Diciamocelo, al mondo ci sono cose più divertenti. O più importanti. E soprattutto, ogni essere umano tende ad anticipare cinquemila cose di fronte ad un appuntamento fastidioso.
Per cui ceretta, silk-epil, crema, scusate, ma non ci siamo troppo simpatici.
Arriva però la settimana prima del grande giorno, momento in cui tutti si aspettano che tu sia una figa imperiale. Utopia OVVIAMENTE. Solo a poche elette è data la grazia e la fortuna di essere sempre perfette, e in quel giorno di sfiorare la santità estetica. E poi c'è l'universo delle donne imperfette, di cui io sono sindacalista, fondatrice, presidente. Quelle donne che distratte si segnano sul calendario quando farsi la ceretta, per poi scoprire che il giorno in cui son riuscite a ritagliarsi un'ora è il primo giorno del ciclo -.- . Quelle donne che si mettono d'impegno, promettendo a se stesse che quel benedetto sabato mattina non ci saranno per nessuno, si chiuderanno in bagno e giù di cera ... peccato che poi ci siano i figli da portare a scuola, la spesa da fare, la casa da pulire, il capo che chiede lo straordinario, la collega che ti implora di spostare il turno, la madre da accompagnare da qualche parte e il pranzo da imbastire. Proprio QUEL sabato mattina (o pomeriggio, o domenica, visti i ritmi lavorativi)
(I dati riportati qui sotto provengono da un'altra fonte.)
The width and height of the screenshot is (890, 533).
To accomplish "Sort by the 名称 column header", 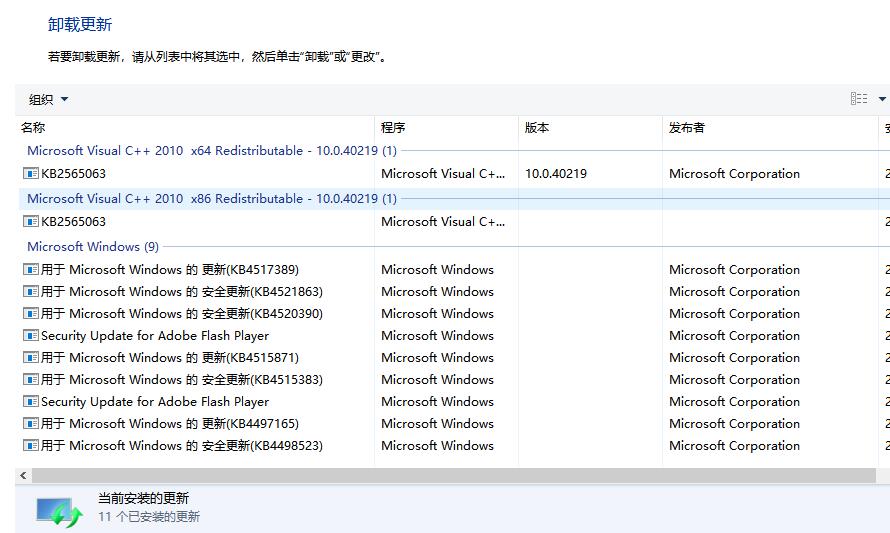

per cui A A A A...Amica estetista, tu che oggi, povera innocente, mi hai detto di non preoccuparmi, che in mezz'ora si fa tutto, non ti spaventare se dovrai andare a prendere il tosaerba in cantina. Non aver paura se noterai la giraffa sulla mia gamba ( un mio tatuaggio) che correrà per la savana (composta dagli arbusti che ho sulle gambe).
Abbi pietà, dammi una botta in testa e disdici tutti gli altri appuntamenti. prenditi un energetico perchè ci sarà da lavorare. Non ti preoccupare se userò qualche espressione poco delicata, di sicuro non sarà contro di te, professionista, ma contro di me, idiota, che mi curo troppo poco spesso.
Ci vediamo oggi pomeriggio alle 16.00, prometto che verrò e non inventerò troppe scuse. E prometto che poi, una volta al mese, tornerò ad usare il silk epil o la ceretta, proprio come facevo prima di andare a convivere quando, piccola bimba beata, vivevo con mammà e ci dividevamo i compiti di casa.
A presto, dopo mi vado a comprare un gelato, come si faceva ai bambini dopo il vaccino.